GIVEN RECORDS: Begin

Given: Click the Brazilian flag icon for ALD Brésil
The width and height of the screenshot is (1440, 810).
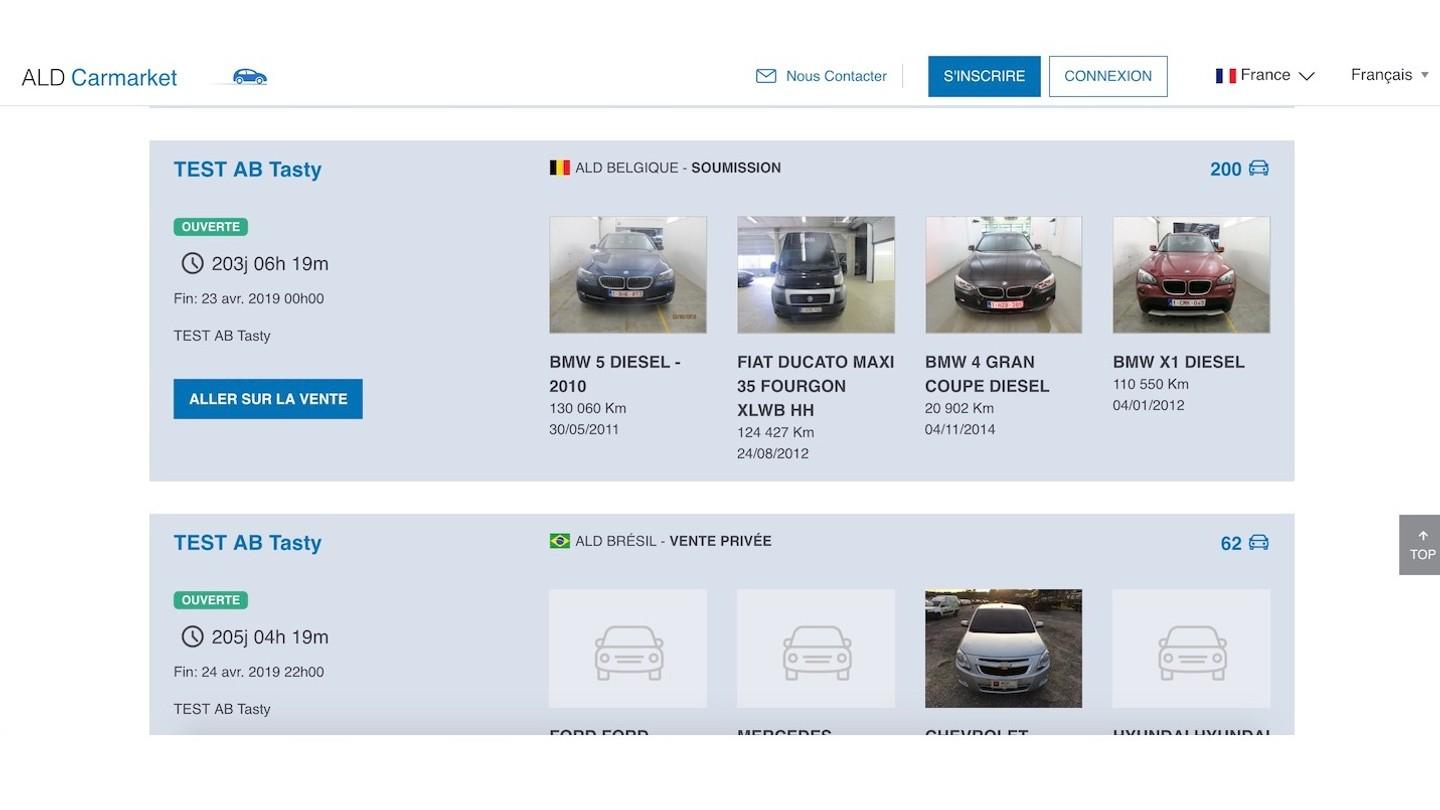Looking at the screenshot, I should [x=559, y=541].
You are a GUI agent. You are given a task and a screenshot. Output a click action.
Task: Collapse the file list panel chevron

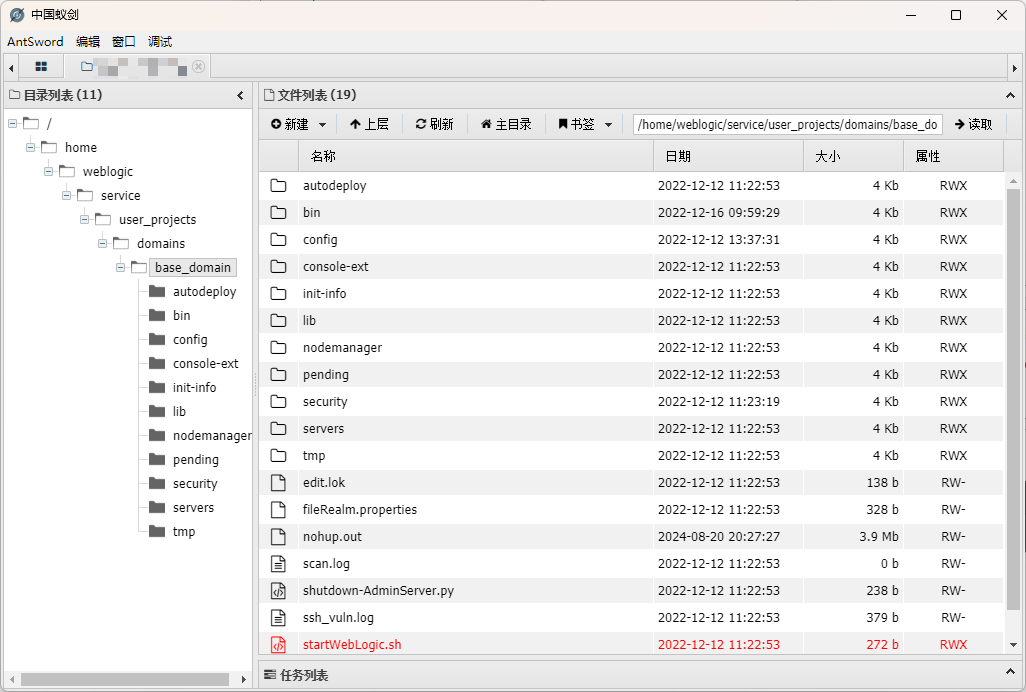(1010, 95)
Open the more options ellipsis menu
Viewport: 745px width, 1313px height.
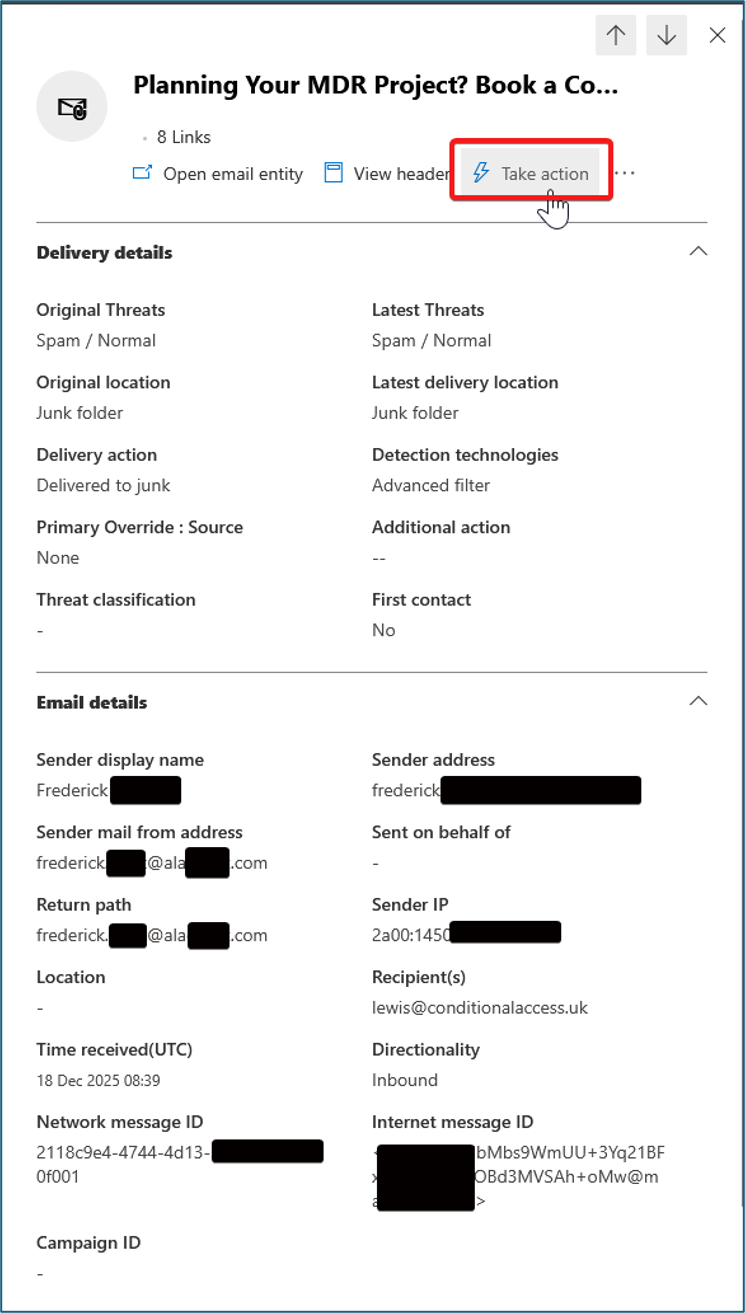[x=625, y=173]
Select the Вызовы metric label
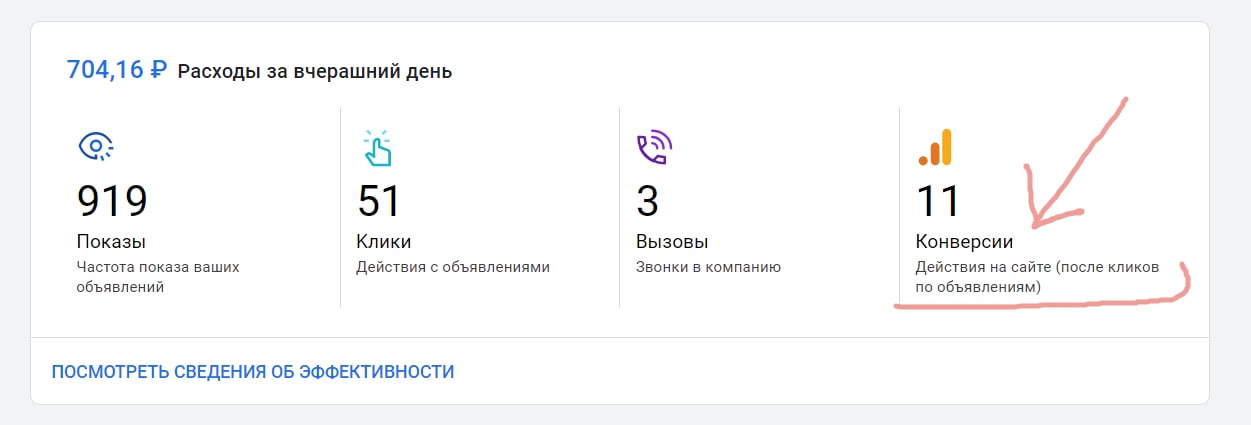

GIVEN RECORDS: End

DIRECTIONS:
Leaving the images out, print the records above exactly.

REPLY TO THE TASK:
Given: Click the Brazilian flag icon for ALD Brésil
The width and height of the screenshot is (1440, 810).
Looking at the screenshot, I should [x=559, y=541].
You are a GUI agent. You are given a task and a screenshot. Output a click action.
Task: Collapse the file list panel chevron

(1010, 95)
Open the more options ellipsis menu
Viewport: 745px width, 1313px height.
[x=625, y=173]
Select the Вызовы metric label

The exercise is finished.